## EXERCISE AIM
Rewrite the entries below, changing "header section" to "column header" and keeping every other part the same. Leave the pictures out of your answer.

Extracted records
• • • • • • •
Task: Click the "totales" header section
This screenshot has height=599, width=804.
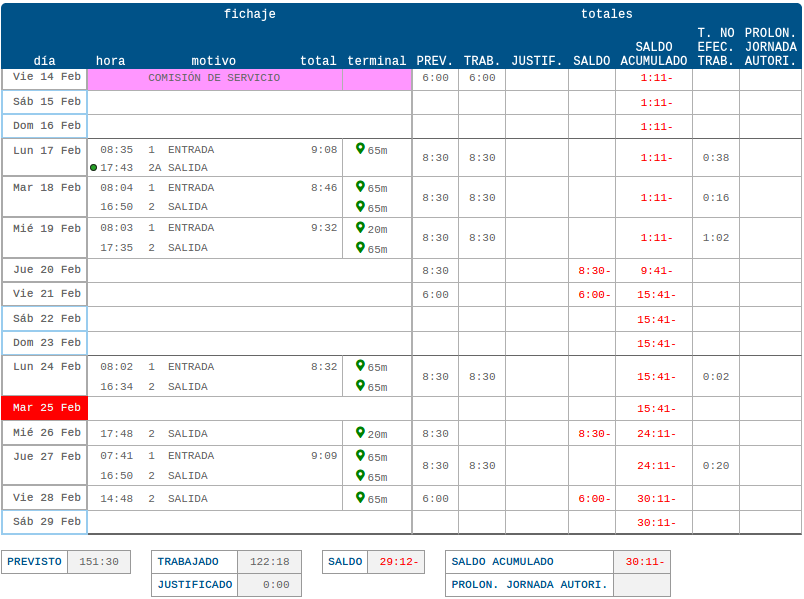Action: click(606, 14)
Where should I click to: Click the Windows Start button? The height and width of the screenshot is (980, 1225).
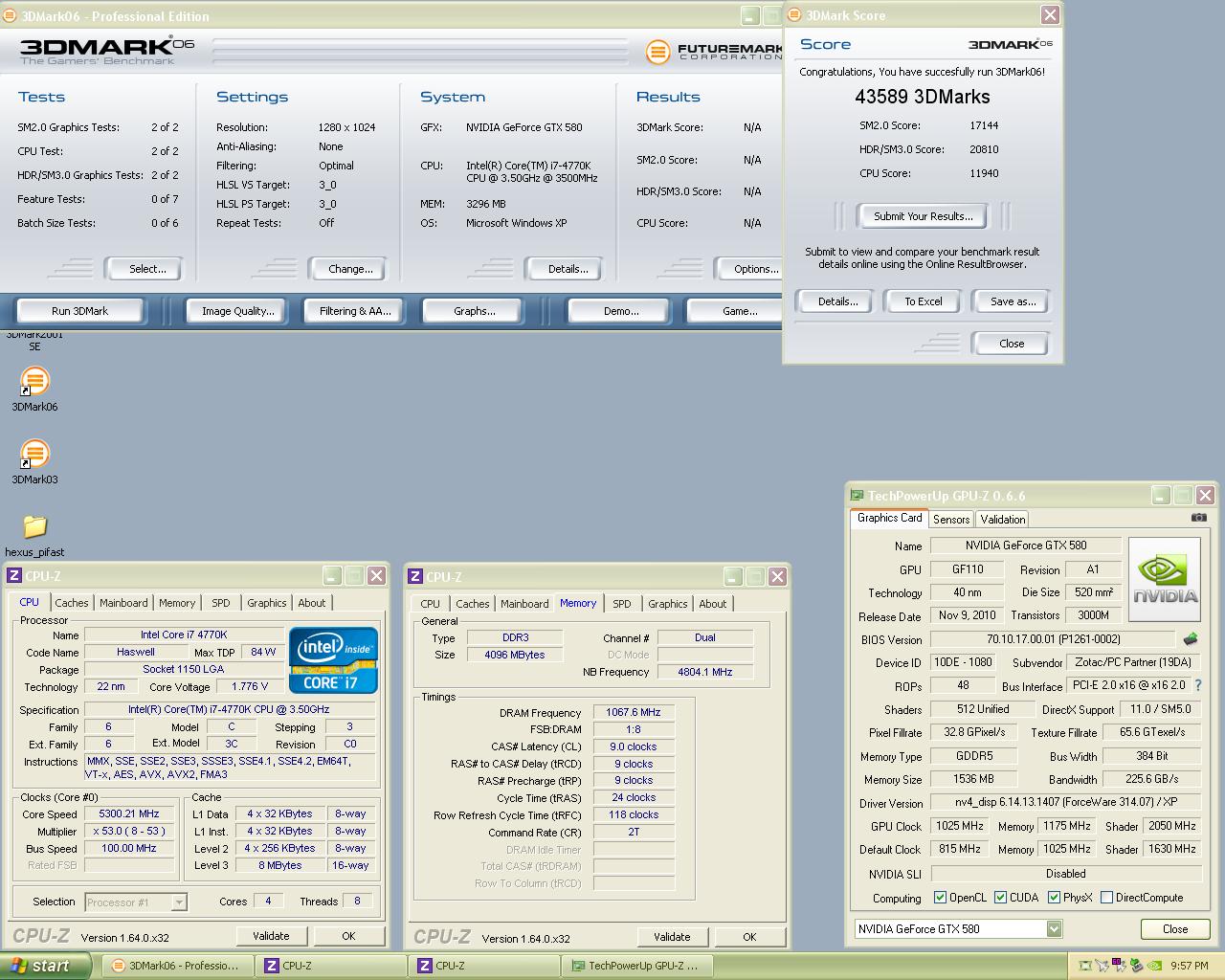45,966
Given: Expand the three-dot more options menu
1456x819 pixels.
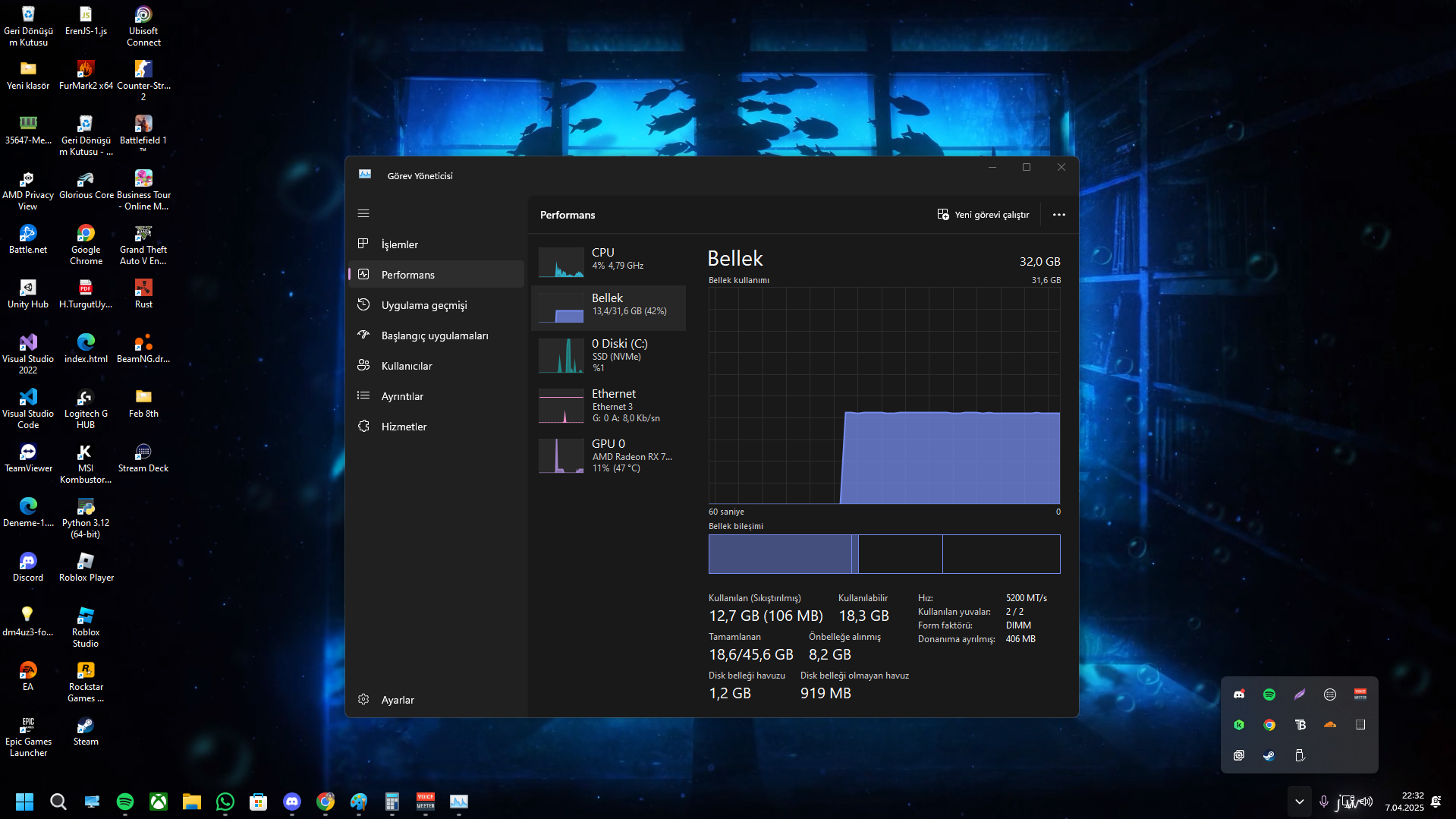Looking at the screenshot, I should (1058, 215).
• • • • • • •
## EXERCISE RESPONSE
Task: Click the "totales" column header
This screenshot has height=599, width=804.
Action: click(606, 14)
Where should I click to: Click the Windows Start button? The height and width of the screenshot is (980, 1225).
45,966
Given: Expand the three-dot more options menu
1456x819 pixels.
Looking at the screenshot, I should (1058, 215).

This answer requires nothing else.